In the sunny glade grows rosebay willowherb, teasles, thistles and ragwort. This tall yellow plant is poisonous to horses and cattle and is not in the best possible taste. In spring it plays host to the tiger striped caterpillars of the cinnabar moth.
Willowherb was grown as a Victorian ornamental plant but thrives today on disturbed or burnt ground, hence its name ire weed.
The Essex Way
You are now on the Essex Way, an 81 mile cross county walk linking Epping with Harwich.
Lyons Hall Church with its distinctive tower was the centre of the old settlement of Great Leighs. As Essex is lacking in building stone, a round tower was built using local flint.
Look out for the splendid coppiced lime beside the path. In Summer, look out for Perforate St. John’s Wort beside the path with its yellow flowers and small leaf perforations’. It also has strange powers so wildside walkers beware. Tread on the plant after sunset and prepare yourself for a ride through the heavens on a supernatural horse! British Airways eat your heart out!

STORED DATA —

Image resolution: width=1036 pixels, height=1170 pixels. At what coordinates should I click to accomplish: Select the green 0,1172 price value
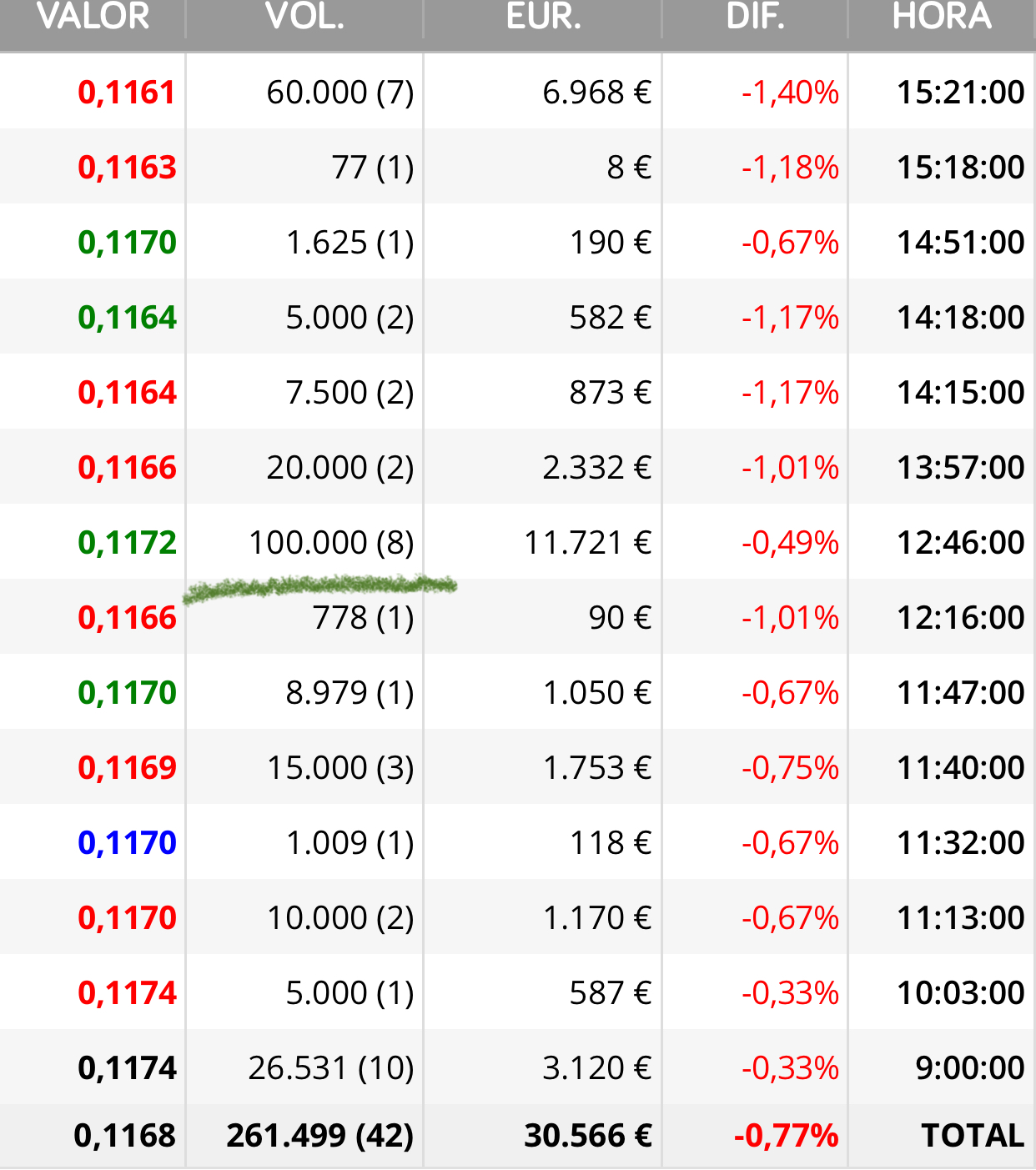coord(127,543)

REQUIRED TASKS —
1 - Copy the walking route text word for word, starting at the words "Willowherb was grown" and ending after the words "Epping with Harwich.".
2 - Pick up the walking route text after its last sentence and continue it.

TASK-BY-TASK RESULTS —
1 -
Willowherb was grown as a Victorian ornamental plant but thrives today on disturbed or burnt ground, hence its name ire weed.
The Essex Way
You are now on the Essex Way, an 81 mile cross county walk linking Epping with Harwich.

2 -
The Willow Industry
The cricket bat willow industry is traditional to East Anglia and centres on Great Leighs. The willow nursery or ‘set bed’ produces shoots which are cut every four years. These are planted and grow on a standards’ for a further 15-20 years. This willow timber has the special properties needed for making cricket bats and other products. The trees are processed into bat sized pieces at Wright’s timber yard, the largest producers of cricket bat willow in the world. Watermark disease once threatened the Industry but with the help of Essex County Council Willow Inspectors, outbreaks are detected early and the disease is now under control.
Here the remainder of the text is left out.